Die EZB weitet ihre Anleihekäufe aus und setzt damit den geldpolitischen Grundstein für eine kraftvolle Konjunkturerholung in der zweiten Jahreshälfte. Sie schafft aber auch ein „Moral Hazard“ –
Regierungen müssen nicht so sehr auf ihre Haushalte schauen, weil die Zinsen niedrig sind. Das erzeugt neue Kreditrisiken in der Zukunft.
Ob die Mehrwertsteuersenkung der Regierung auch bei den Konsumenten ankommen wird, ist offen. Die Unternehmen könnten wegen nur sechs Monaten geneigt sein, nicht ihre gesamten Preise anzupassen und
die Differenz einfach selbst kassieren. Das würde zwar auf Unternehmensebene für eine willkommene Sonderkonjunktur sorgen, aber wäre für die Menschen keine sonderlich gute Nachricht.
Die Aussicht auf höhere Steuern und stärkere Belastungen des amerikanischen Finanzsektors wird von der Wall Street noch vollkommen ignoriert.
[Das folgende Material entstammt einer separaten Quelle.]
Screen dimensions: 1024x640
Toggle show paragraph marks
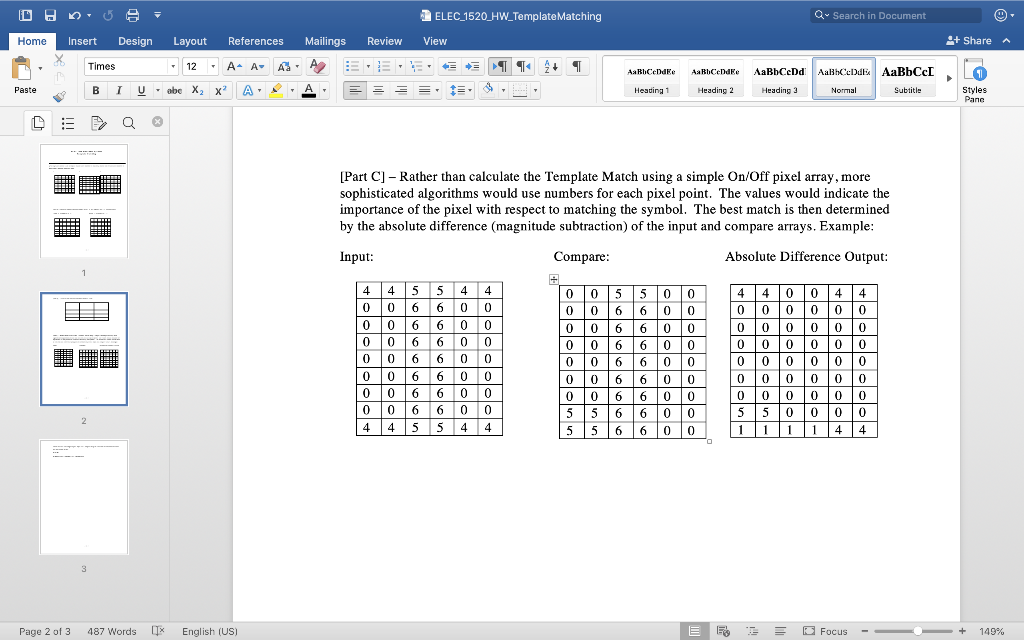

Reuters-Umfragen zufolge liegt im Rennen um das Weiße
Haus Joe Biden mit 47 Prozent vor Donald Trump (37 Prozent) und neben der Rückabwicklung von Trumps Unternehmenssteuersenkungen aus dem Jahr 2007 sieht der demokratische Kandidat auch eine
Aufspaltung großer Technologiekonzerne vor – alles Themen, die der Wall Street möglicherweise am Ende nicht ins Konzept passen könnten.